Some employers realize savings from changing to PTO, but that varies tremendously depending on what the previous plans covered, whether the business has an inordinate amount of unscheduled absences before the change, what categories of time off the new PTO plan covers, and how new and old plans compare with respect to the total number of days off provided.

WorldatWork, an organization for human resources professionals that focuses on compensation, found in a 2016 survey that, on average, PTO plans reduced total time off to 16 days from 20 days for first-year employees and to 27 days from 37 days for employees with 20 or more years. But that’s “really a moving target, based on how the organization structures its PTO plan,” Francis notes.

And there are costs to putting a new plan in place — updating your payroll software, for example, but perhaps more significantly, taking the time to research and design the best plan for your particular business.

It’s also critical to understand what regulations apply to PTO plans. The federal government doesn’t regulate them currently, but individual states have implemented rules, and they aren’t all the same.

Colorado, where Francis works, requires employers to permit employees to use PTO as soon as they earn it, for example: that’s different from most vacation plans in which workers accrue time off over the course of the year but typically have to wait until the next year to take it.

Making the switch

Employers switching to a PTO plan from one that differentiates kinds of time off need to carefully plan for it. How will current leave be converted to PTO? What policies will you set for how, or whether, leftover PTO time at the end of the year can be carried over to the next? How do you manage the cost of paying out unused PTO to a worker who leaves your employment with time still “in the bank”?

And because lengthy illnesses happen, some workplaces add in a separate extended illness bank that may accrue a handful of days a year and takes effect when a verified illness lasts beyond a certain amount of time, such as three days.

When making the change from traditional time-off policies to PTO, Francis says, “You also must communicate, communicate, communicate to employees about the PTO benefits to the employee.”

Some employees may view a PTO conversion as taking away sick time or forcing them to take vacation time when illness strikes.

“In my experience, a good explanation and plenty of communication can reduce the ‘noise’ about the change,” says Francis, who recommends that employers be transparent and “honest about why you implemented PTO and the benefits to the employee as well as the organization.”

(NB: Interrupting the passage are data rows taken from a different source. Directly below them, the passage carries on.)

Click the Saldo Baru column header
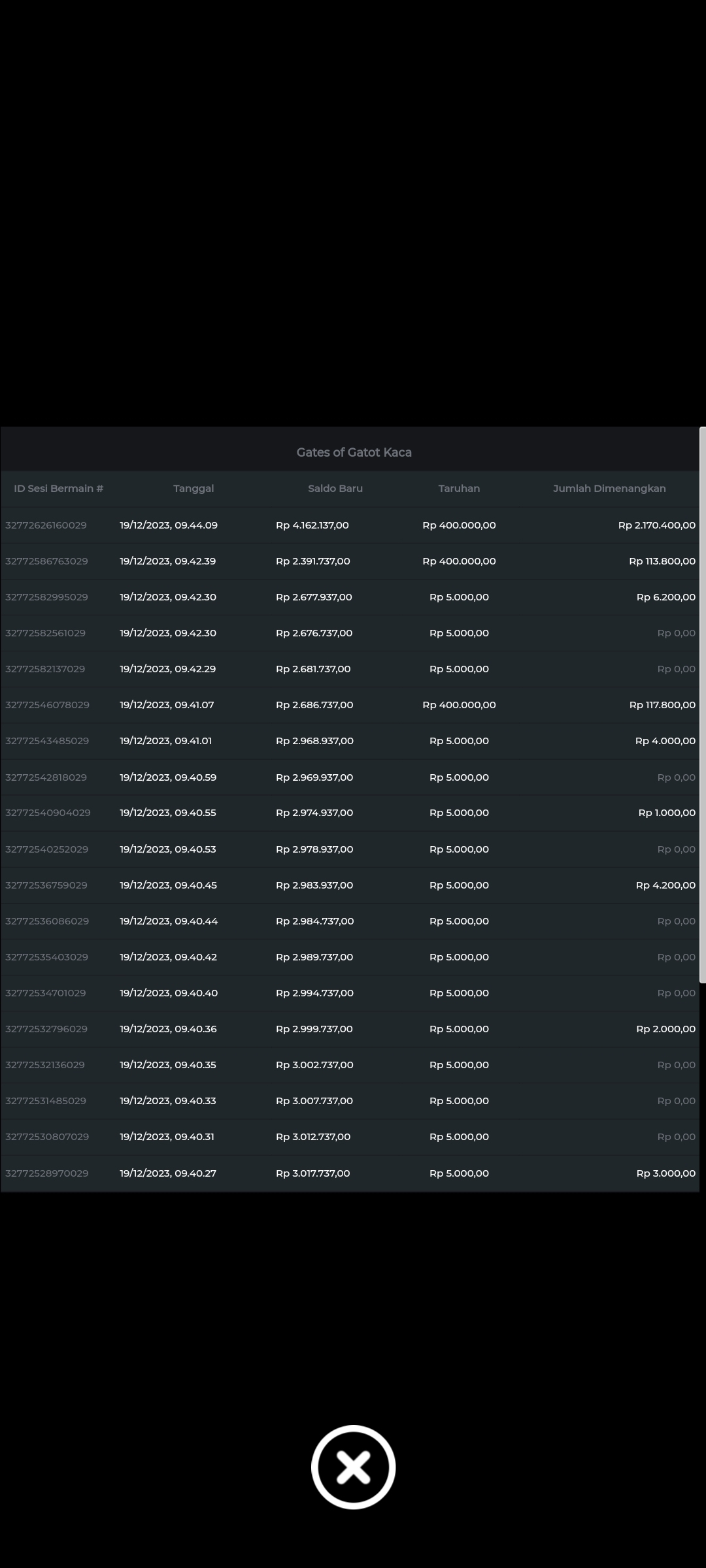This screenshot has height=1568, width=706. click(335, 489)
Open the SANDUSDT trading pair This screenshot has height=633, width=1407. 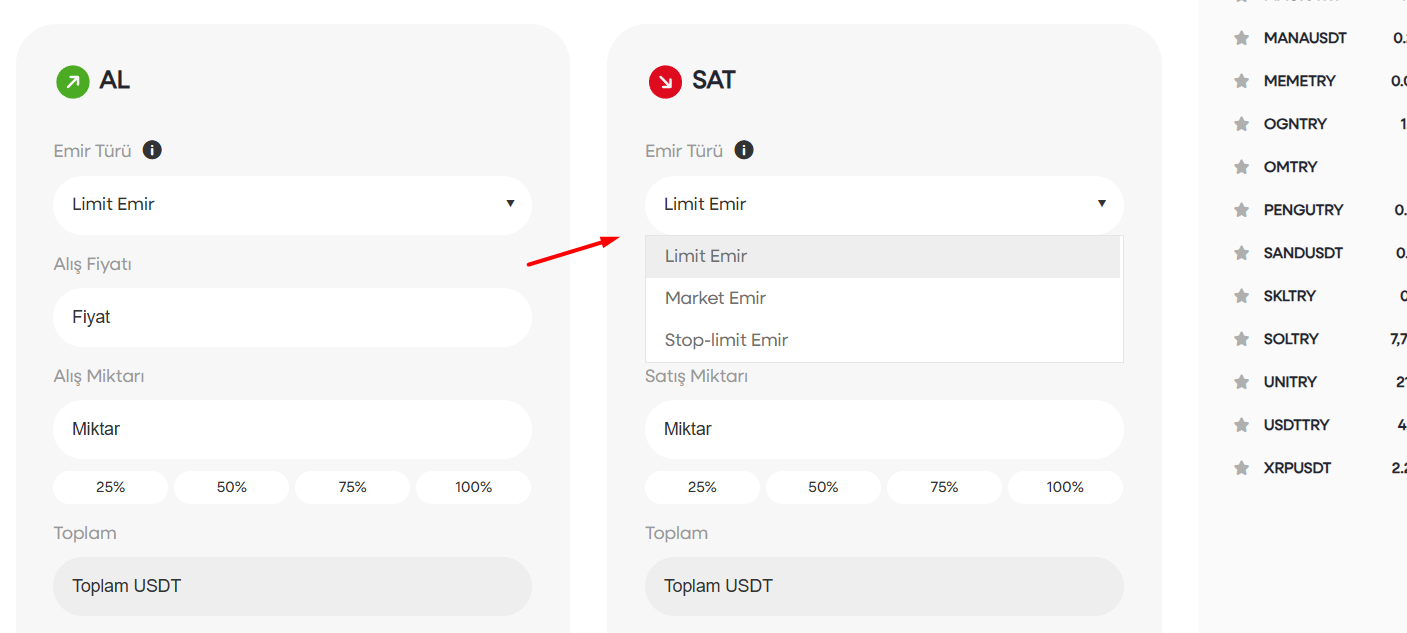[x=1303, y=253]
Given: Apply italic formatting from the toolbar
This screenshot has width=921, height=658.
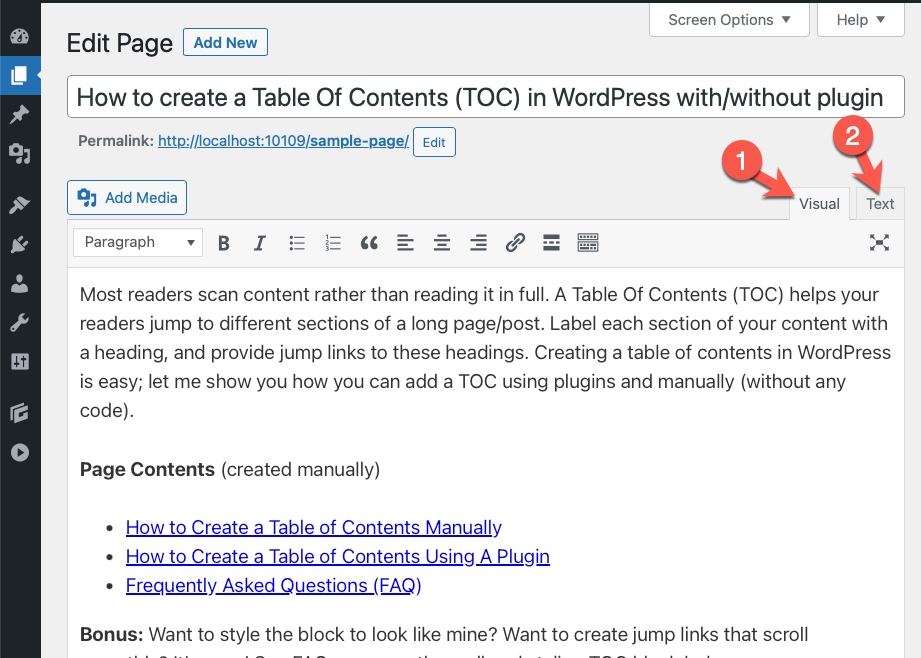Looking at the screenshot, I should click(x=260, y=242).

Consider surveying employees or enlisting a committee to help develop a PTO plan, she adds: A committee that has bought into the change “will become champions and make the transition a heck of a lot easier.”

And communication needs to continue after implementation so that expectations are clear all-around. “The biggest problem I have seen is that employees see PTO as vacation only and ‘forget’ that sick time was combined with vacation to become PTO. Some will use all their PTO for fun and neglect to save any for illness.”

If you find that managing many different categories of time off is becoming more complicated for your business, consider whether the PTO approach could help you. It might save you money and time in the long run.